(Task directions):
For the entries below, count the lines that contain the word "computer" and reply with that number only.

(Given data):
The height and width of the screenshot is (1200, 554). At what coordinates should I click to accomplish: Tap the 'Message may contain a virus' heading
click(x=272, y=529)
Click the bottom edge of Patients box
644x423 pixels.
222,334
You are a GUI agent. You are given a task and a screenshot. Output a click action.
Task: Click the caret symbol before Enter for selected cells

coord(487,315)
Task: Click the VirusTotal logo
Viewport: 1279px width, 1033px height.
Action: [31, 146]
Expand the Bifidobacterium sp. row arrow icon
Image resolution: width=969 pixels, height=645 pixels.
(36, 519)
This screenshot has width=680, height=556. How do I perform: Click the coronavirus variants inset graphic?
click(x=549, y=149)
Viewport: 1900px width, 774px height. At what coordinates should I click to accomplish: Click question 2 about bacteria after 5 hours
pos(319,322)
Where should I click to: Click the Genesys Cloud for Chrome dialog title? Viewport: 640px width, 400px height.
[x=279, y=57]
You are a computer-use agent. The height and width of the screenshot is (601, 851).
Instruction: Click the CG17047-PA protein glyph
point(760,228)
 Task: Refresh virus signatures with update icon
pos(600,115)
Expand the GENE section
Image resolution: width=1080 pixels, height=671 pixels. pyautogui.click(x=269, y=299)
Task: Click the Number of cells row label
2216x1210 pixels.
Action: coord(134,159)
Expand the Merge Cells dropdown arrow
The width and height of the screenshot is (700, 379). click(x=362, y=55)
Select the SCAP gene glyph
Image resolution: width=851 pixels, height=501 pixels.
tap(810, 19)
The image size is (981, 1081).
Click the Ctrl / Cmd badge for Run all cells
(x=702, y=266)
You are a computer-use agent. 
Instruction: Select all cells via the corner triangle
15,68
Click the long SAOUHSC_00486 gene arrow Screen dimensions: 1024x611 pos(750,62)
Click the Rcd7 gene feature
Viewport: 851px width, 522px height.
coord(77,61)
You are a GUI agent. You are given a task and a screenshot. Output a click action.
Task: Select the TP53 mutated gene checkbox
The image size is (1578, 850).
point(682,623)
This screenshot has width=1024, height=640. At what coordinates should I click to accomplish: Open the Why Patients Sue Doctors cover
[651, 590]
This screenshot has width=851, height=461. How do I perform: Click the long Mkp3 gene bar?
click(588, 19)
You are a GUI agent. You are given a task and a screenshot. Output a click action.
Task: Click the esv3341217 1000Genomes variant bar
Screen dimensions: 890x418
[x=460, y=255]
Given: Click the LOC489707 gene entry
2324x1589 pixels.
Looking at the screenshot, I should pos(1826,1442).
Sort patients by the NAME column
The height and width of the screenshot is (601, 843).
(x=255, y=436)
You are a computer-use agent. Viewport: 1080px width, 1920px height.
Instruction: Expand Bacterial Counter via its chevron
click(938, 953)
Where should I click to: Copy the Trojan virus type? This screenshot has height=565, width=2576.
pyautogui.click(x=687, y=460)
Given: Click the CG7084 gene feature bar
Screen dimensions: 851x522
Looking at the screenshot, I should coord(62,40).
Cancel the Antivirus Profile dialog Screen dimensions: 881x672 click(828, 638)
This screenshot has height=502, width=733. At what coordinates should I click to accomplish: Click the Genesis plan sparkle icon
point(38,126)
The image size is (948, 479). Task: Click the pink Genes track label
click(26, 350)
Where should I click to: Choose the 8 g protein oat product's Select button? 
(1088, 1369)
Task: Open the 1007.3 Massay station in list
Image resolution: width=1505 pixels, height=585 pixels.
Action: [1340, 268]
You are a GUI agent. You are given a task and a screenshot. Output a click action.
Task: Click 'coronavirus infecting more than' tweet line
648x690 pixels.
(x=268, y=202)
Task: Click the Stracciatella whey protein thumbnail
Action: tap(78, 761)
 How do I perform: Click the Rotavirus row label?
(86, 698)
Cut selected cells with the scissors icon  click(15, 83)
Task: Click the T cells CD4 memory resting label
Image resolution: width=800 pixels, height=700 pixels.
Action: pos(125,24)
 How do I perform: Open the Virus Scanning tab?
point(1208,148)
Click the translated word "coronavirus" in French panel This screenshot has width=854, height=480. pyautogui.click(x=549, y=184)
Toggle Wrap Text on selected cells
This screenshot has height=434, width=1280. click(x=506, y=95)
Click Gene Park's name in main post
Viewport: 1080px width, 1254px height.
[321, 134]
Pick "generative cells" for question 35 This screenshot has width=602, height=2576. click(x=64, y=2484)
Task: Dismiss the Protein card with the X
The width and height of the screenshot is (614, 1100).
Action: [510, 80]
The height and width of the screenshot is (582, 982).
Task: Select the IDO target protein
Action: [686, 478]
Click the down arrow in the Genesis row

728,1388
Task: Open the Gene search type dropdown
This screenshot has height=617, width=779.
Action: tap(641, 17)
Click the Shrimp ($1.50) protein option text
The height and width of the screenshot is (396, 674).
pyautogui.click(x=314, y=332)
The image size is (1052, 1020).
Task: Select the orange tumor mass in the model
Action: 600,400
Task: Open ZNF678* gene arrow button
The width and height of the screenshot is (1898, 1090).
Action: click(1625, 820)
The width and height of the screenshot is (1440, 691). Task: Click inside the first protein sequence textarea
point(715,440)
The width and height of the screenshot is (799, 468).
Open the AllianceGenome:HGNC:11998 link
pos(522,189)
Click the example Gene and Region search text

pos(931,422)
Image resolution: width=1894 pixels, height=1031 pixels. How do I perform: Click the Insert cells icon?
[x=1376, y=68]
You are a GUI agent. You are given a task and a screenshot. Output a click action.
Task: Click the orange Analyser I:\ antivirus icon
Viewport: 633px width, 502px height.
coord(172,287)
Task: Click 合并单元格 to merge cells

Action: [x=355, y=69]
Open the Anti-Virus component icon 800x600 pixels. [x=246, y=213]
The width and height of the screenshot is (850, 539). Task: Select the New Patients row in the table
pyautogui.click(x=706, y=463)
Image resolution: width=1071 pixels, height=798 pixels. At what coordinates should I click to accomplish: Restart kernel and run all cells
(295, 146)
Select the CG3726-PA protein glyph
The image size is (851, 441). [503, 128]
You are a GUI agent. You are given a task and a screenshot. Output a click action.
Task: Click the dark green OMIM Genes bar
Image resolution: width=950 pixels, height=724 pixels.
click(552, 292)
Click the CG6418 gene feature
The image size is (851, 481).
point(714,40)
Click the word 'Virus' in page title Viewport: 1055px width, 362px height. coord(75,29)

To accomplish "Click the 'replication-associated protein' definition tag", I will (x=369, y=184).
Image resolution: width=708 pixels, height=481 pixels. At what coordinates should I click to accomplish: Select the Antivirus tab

(Output below):
3